[Items listed in a dataset]
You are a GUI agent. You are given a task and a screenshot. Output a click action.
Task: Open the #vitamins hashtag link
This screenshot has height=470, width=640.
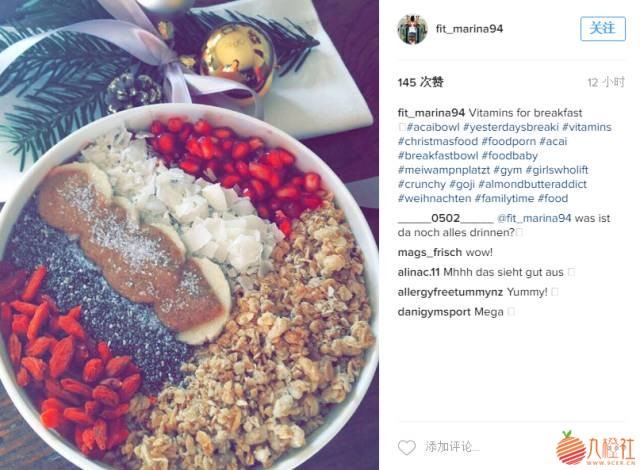click(x=587, y=127)
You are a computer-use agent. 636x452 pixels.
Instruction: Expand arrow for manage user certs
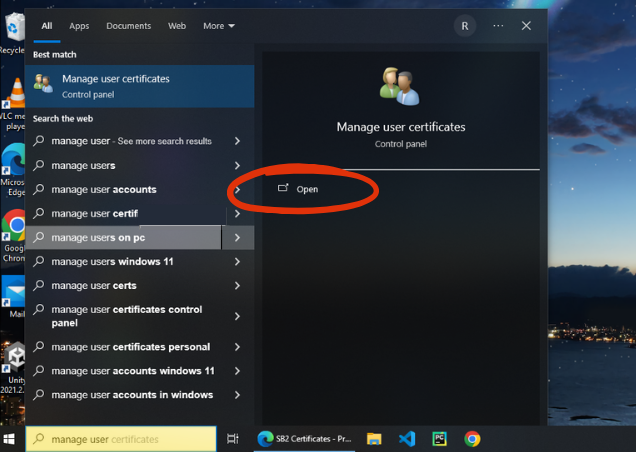237,286
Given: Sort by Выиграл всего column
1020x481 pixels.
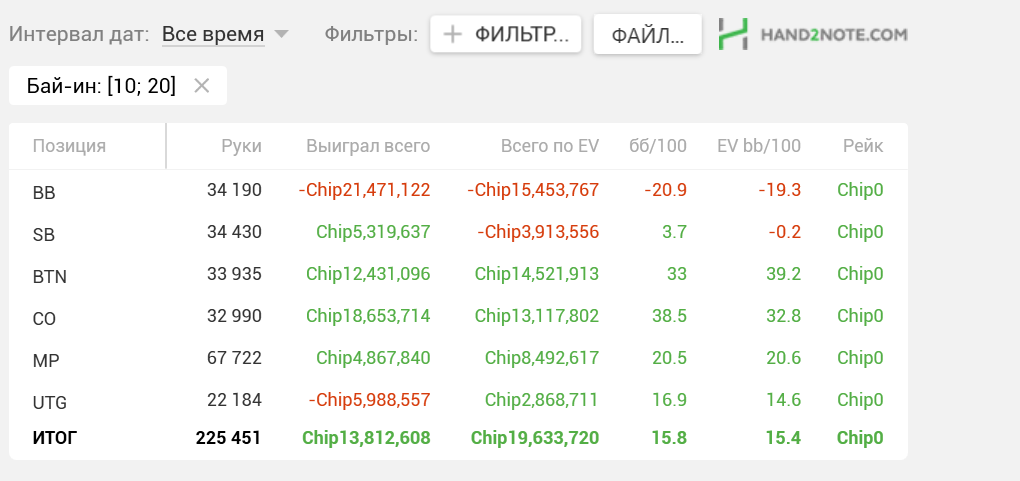Looking at the screenshot, I should point(368,146).
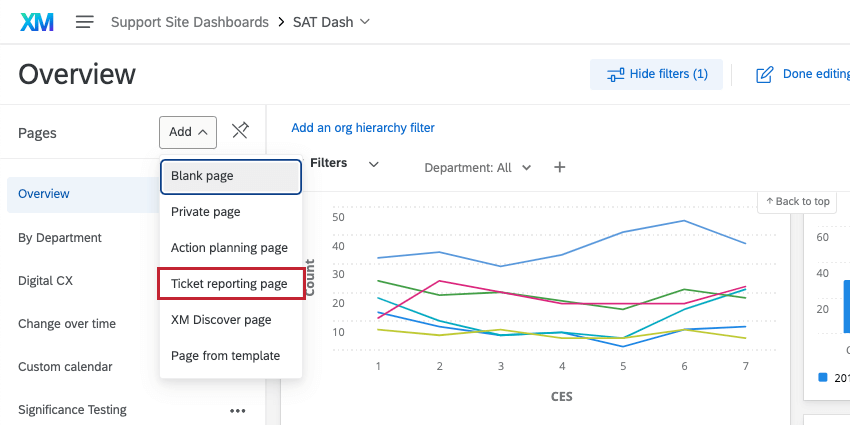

## WRITTEN EXERCISE
Reproduce all of the data above, replacing "agent" with "assistant" and leaving everything else unchanged. Leave the images out of your answer.

## TASK RESULT
You are a GUI assistant. You are given a task and a screenshot. Output a click action.
Task: Open the #vitamins hashtag link
This screenshot has height=470, width=640.
click(x=587, y=127)
You are a computer-use assistant. 636x452 pixels.
Instruction: Expand arrow for manage user certs
237,286
Given: Sort by Выиграл всего column
1020x481 pixels.
Looking at the screenshot, I should point(368,146).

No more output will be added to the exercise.